There are lots of great things about living in Oxford but
one of them is the chance to see some stunning student drama productions.
Last week – on Valentine’s Day in fact – I booked tickets for Another Country, Julian
Mitchell’s famous public school play. Set in the 1930s, it’s the story of a
group of public schoolboys struggling to work out what they believe in after
the suicide of a fellow pupil rocks the school.
I was lucky enough to see the play in the West End thirty
years ago, when it starred a young Rupert Everett and an even younger Kenneth Branagh. So I had high hopes for the production by the weirdly-named student
company Screw the Looking Glass – and I wasn’t disappointed.
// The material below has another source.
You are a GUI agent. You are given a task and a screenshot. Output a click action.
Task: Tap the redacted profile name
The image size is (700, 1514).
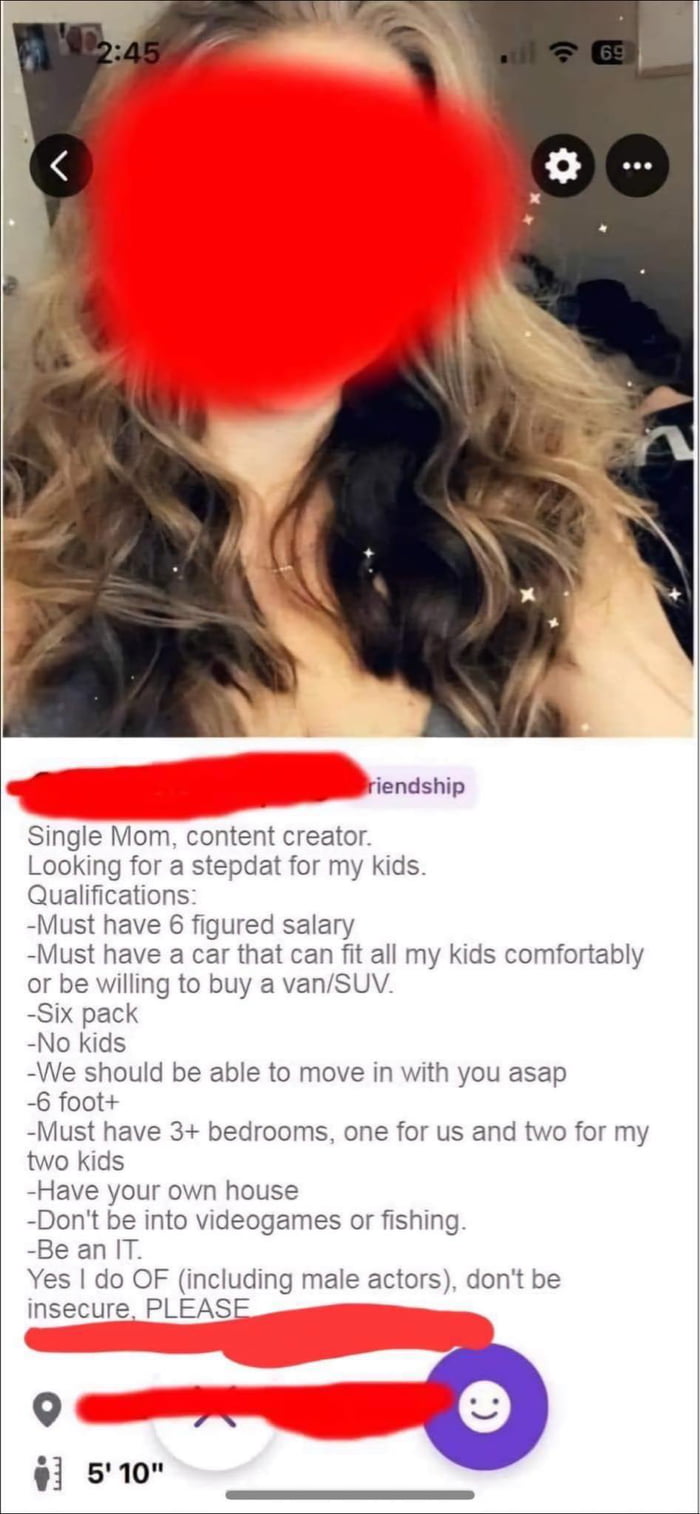click(x=185, y=788)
But two performances towered over the rest at the Oxford
Playhouse. The actors playing the parts taken by Everett and
Branagh 30 years ago were by turns charismatic and moving, insightful and
funny. I found myself gripped whenever they were onstage, not quite so gripped
when they weren't.
I stupidly hadn’t bought a programme so when I got home I
checked out who these fine young actors were and nearly fell off my chair in
surprise. The actor playing Guy Bennett (based on spy-in-the-making Guy Burgess) was none other than Peter Huhne, a
second-year languages student at Oxford and the son of former cabinet minister
Chris Huhne. As virtually the whole world knows, the student’s bitter text
messages to his father were read out in court following Chris Huhne’s guilty
plea for perverting the course of justice and were plastered across the papers for
days afterwards.
Huhne Junior is only 20 but talk about impressive. How on
earth he got through the media firestorm, carried on with his studies and gave
a towering performance like this I don’t know. But then again, as all great
actors know, the show must go on.
PS. The other fine performance was by Jo Allan, as Bennett's Marxist sympathiser friend Tommy Judd.
PS. The other fine performance was by Jo Allan, as Bennett's Marxist sympathiser friend Tommy Judd.